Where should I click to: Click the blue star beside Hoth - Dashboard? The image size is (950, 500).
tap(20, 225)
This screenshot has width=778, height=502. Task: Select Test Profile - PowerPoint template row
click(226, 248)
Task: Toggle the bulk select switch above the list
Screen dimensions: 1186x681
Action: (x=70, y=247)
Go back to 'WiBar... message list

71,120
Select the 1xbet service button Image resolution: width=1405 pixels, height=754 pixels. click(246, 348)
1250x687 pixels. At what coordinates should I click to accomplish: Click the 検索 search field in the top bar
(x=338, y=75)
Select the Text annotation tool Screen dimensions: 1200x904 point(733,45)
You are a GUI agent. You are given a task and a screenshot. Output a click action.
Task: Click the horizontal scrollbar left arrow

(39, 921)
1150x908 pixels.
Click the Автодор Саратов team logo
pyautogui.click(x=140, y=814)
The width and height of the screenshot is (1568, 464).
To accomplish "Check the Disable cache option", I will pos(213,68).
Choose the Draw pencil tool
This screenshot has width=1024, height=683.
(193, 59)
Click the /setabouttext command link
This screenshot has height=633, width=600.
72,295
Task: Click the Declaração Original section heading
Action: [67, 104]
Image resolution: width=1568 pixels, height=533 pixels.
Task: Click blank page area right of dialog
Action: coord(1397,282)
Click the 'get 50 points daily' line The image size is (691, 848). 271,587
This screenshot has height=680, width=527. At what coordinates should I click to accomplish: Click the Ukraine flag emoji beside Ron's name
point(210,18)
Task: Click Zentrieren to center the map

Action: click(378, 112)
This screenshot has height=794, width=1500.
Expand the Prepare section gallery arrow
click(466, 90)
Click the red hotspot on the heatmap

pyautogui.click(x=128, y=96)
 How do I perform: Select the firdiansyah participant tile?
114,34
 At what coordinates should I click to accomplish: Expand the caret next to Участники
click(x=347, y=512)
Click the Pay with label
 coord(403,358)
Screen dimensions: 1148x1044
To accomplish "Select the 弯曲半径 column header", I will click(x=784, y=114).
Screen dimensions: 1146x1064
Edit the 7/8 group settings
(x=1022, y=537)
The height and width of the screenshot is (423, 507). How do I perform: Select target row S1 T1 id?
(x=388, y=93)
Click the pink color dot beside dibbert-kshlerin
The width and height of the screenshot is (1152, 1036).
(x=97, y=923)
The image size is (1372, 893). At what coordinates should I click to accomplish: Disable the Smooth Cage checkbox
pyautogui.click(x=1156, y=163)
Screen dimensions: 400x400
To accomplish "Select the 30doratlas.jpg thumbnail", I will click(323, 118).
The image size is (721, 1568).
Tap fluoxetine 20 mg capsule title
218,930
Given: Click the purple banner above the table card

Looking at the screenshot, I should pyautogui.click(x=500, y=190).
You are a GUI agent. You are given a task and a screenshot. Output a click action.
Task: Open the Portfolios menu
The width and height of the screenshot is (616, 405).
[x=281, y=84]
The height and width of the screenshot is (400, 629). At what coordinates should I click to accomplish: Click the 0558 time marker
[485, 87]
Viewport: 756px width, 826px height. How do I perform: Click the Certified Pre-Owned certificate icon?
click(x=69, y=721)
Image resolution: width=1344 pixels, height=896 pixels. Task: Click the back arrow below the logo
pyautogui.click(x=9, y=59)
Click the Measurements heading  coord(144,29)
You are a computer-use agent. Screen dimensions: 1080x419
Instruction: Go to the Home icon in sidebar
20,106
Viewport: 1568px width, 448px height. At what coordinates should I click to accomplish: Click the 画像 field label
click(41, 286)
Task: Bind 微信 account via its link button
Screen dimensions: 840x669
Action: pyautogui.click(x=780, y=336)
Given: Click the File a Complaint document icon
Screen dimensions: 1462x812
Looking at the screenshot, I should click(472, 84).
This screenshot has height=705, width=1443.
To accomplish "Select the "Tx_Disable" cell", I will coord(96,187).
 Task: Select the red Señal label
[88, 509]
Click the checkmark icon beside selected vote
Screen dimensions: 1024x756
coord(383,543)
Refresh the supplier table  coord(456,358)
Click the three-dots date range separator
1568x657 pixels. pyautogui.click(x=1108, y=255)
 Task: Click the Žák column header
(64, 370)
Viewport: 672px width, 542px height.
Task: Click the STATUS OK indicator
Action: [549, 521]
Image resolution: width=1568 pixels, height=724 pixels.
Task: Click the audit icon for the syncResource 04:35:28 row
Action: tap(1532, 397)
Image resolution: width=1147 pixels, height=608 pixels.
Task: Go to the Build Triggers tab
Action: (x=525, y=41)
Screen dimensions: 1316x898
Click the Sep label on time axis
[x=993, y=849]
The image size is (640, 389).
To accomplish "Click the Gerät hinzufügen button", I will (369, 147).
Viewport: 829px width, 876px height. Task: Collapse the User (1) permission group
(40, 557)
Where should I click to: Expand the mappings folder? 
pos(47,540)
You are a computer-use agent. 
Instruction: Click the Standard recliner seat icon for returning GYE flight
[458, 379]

···

Exercise: When you answer, repeat each entry exactly as it appears above.

Exercise output:
Where should I click to: Click the blue star beside Hoth - Dashboard? The image size is (950, 500).
tap(20, 225)
This screenshot has width=778, height=502. Task: Select Test Profile - PowerPoint template row
click(226, 248)
Task: Toggle the bulk select switch above the list
Screen dimensions: 1186x681
Action: (x=70, y=247)
Go back to 'WiBar... message list

71,120
Select the 1xbet service button Image resolution: width=1405 pixels, height=754 pixels. click(246, 348)
1250x687 pixels. At what coordinates should I click to accomplish: Click the 検索 search field in the top bar
(x=338, y=75)
Select the Text annotation tool Screen dimensions: 1200x904 point(733,45)
You are a GUI agent. You are given a task and a screenshot. Output a click action.
Task: Click the horizontal scrollbar left arrow

(39, 921)
1150x908 pixels.
Click the Автодор Саратов team logo
pyautogui.click(x=140, y=814)
The width and height of the screenshot is (1568, 464).
To accomplish "Check the Disable cache option", I will pos(213,68).
Choose the Draw pencil tool
This screenshot has width=1024, height=683.
(193, 59)
Click the /setabouttext command link
This screenshot has height=633, width=600.
72,295
Task: Click the Declaração Original section heading
Action: [67, 104]
Image resolution: width=1568 pixels, height=533 pixels.
Task: Click blank page area right of dialog
Action: coord(1397,282)
Click the 'get 50 points daily' line The image size is (691, 848). 271,587
This screenshot has height=680, width=527. At what coordinates should I click to accomplish: Click the Ukraine flag emoji beside Ron's name
point(210,18)
Task: Click Zentrieren to center the map

Action: click(378, 112)
This screenshot has height=794, width=1500.
Expand the Prepare section gallery arrow
click(466, 90)
Click the red hotspot on the heatmap

pyautogui.click(x=128, y=96)
 How do I perform: Select the firdiansyah participant tile?
114,34
 At what coordinates should I click to accomplish: Expand the caret next to Участники
click(x=347, y=512)
Click the Pay with label
 coord(403,358)
Screen dimensions: 1148x1044
To accomplish "Select the 弯曲半径 column header", I will click(x=784, y=114).
Screen dimensions: 1146x1064
Edit the 7/8 group settings
(x=1022, y=537)
The height and width of the screenshot is (423, 507). How do I perform: Select target row S1 T1 id?
(x=388, y=93)
Click the pink color dot beside dibbert-kshlerin
The width and height of the screenshot is (1152, 1036).
(x=97, y=923)
The image size is (1372, 893). At what coordinates should I click to accomplish: Disable the Smooth Cage checkbox
pyautogui.click(x=1156, y=163)
Screen dimensions: 400x400
To accomplish "Select the 30doratlas.jpg thumbnail", I will click(323, 118).
The image size is (721, 1568).
Tap fluoxetine 20 mg capsule title
218,930
Given: Click the purple banner above the table card

Looking at the screenshot, I should pyautogui.click(x=500, y=190).
You are a GUI agent. You are given a task and a screenshot. Output a click action.
Task: Open the Portfolios menu
The width and height of the screenshot is (616, 405).
[x=281, y=84]
The height and width of the screenshot is (400, 629). At what coordinates should I click to accomplish: Click the 0558 time marker
[485, 87]
Viewport: 756px width, 826px height. How do I perform: Click the Certified Pre-Owned certificate icon?
click(x=69, y=721)
Image resolution: width=1344 pixels, height=896 pixels. Task: Click the back arrow below the logo
pyautogui.click(x=9, y=59)
Click the Measurements heading  coord(144,29)
You are a computer-use agent. Screen dimensions: 1080x419
Instruction: Go to the Home icon in sidebar
20,106
Viewport: 1568px width, 448px height. At what coordinates should I click to accomplish: Click the 画像 field label
click(41, 286)
Task: Bind 微信 account via its link button
Screen dimensions: 840x669
Action: pyautogui.click(x=780, y=336)
Given: Click the File a Complaint document icon
Screen dimensions: 1462x812
Looking at the screenshot, I should click(472, 84).
This screenshot has height=705, width=1443.
To accomplish "Select the "Tx_Disable" cell", I will coord(96,187).
 Task: Select the red Señal label
[88, 509]
Click the checkmark icon beside selected vote
Screen dimensions: 1024x756
coord(383,543)
Refresh the supplier table  coord(456,358)
Click the three-dots date range separator
1568x657 pixels. pyautogui.click(x=1108, y=255)
 Task: Click the Žák column header
(64, 370)
Viewport: 672px width, 542px height.
Task: Click the STATUS OK indicator
Action: [549, 521]
Image resolution: width=1568 pixels, height=724 pixels.
Task: Click the audit icon for the syncResource 04:35:28 row
Action: tap(1532, 397)
Image resolution: width=1147 pixels, height=608 pixels.
Task: Go to the Build Triggers tab
Action: (x=525, y=41)
Screen dimensions: 1316x898
Click the Sep label on time axis
[x=993, y=849]
The image size is (640, 389).
To accomplish "Click the Gerät hinzufügen button", I will (369, 147).
Viewport: 829px width, 876px height. Task: Collapse the User (1) permission group
(40, 557)
Where should I click to: Expand the mappings folder? 
pos(47,540)
You are a computer-use agent. 
Instruction: Click the Standard recliner seat icon for returning GYE flight
[458, 379]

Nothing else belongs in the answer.